━━━ ИСХОДНЫЕ ДАННЫЕ ━━━

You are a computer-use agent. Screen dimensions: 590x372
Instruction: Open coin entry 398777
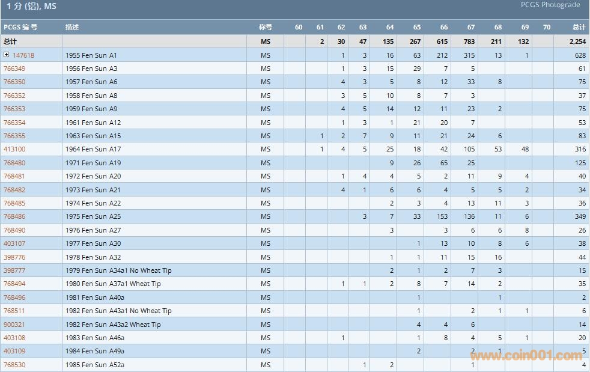click(14, 270)
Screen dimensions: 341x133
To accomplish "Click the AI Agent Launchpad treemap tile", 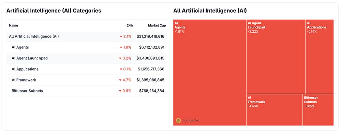I will 276,57.
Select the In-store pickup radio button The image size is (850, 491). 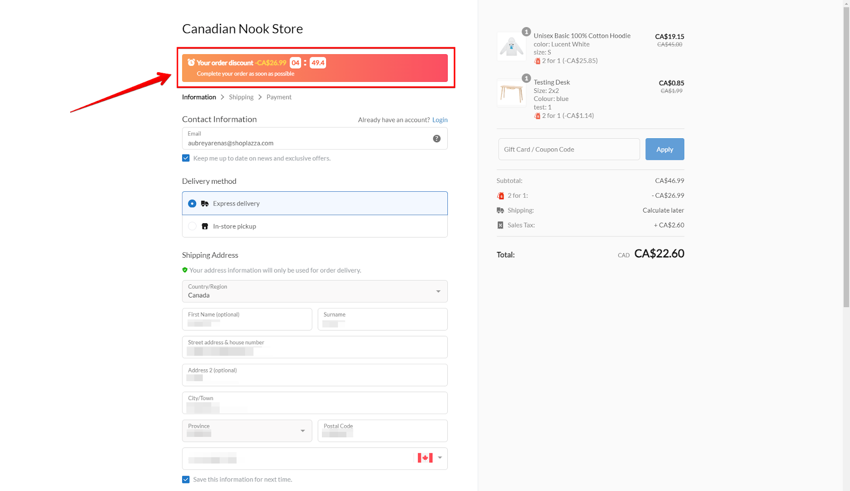coord(192,226)
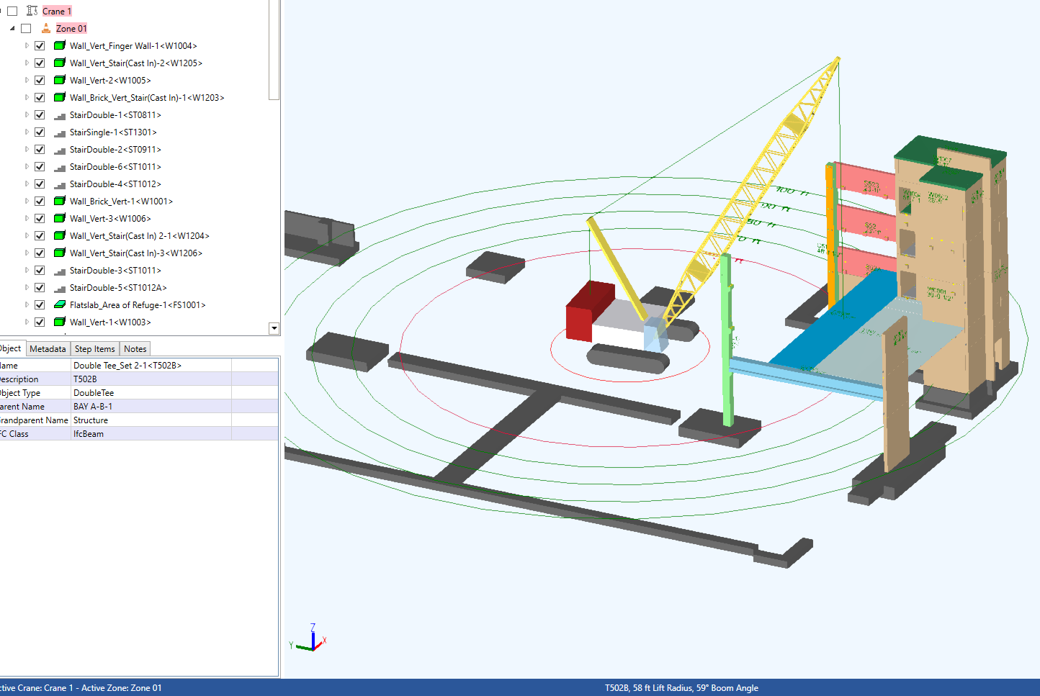Viewport: 1040px width, 696px height.
Task: Enable the Zone 01 checkbox
Action: pyautogui.click(x=26, y=28)
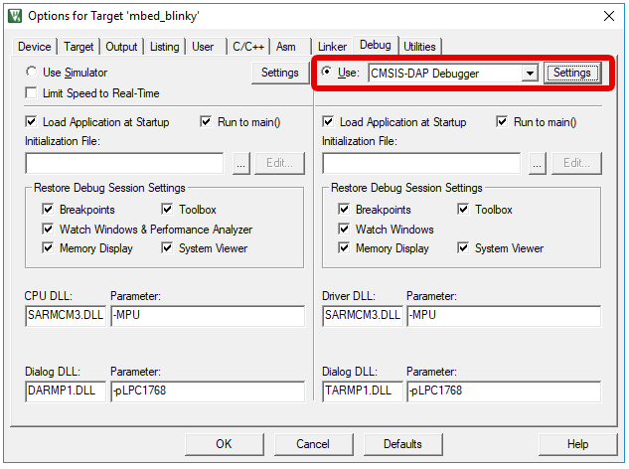Close the Options for Target dialog
Viewport: 629px width, 469px height.
click(607, 15)
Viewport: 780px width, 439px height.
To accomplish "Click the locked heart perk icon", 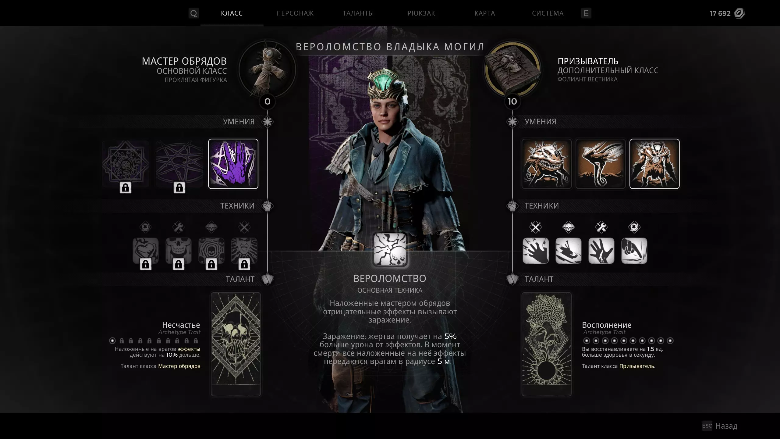I will point(146,251).
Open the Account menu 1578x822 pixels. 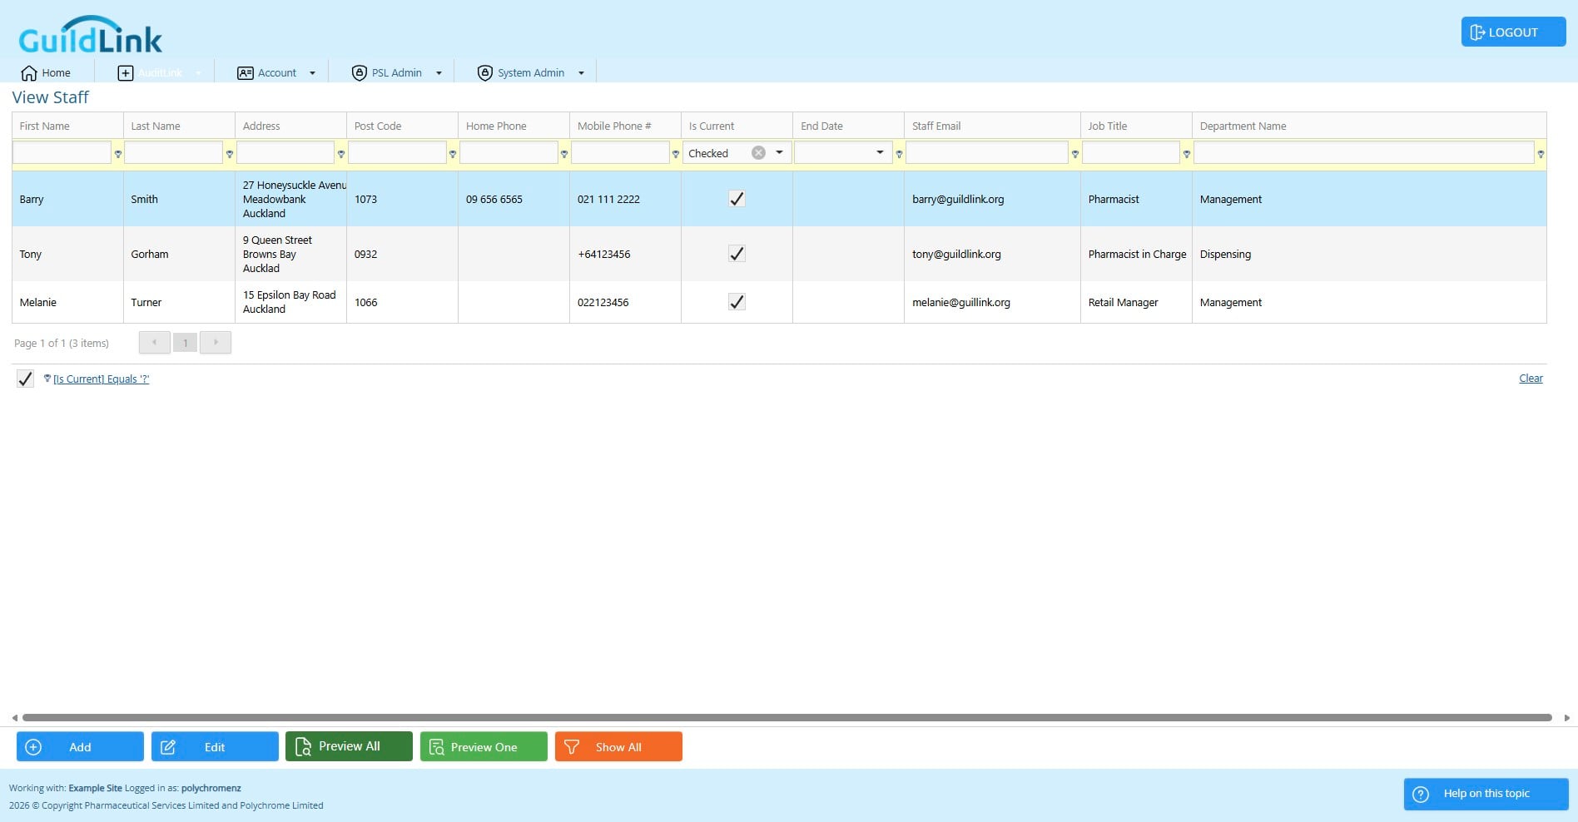click(277, 73)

━━━

### ЗАДАЧА
Извлеките из пунктов выше каждую строку, где есть слово «dimensions».

### ОТВЕТ К ЗАДАНИЮ
You are a computer-use agent. Screen dimensions: 590x372
Screen dimensions: 341x133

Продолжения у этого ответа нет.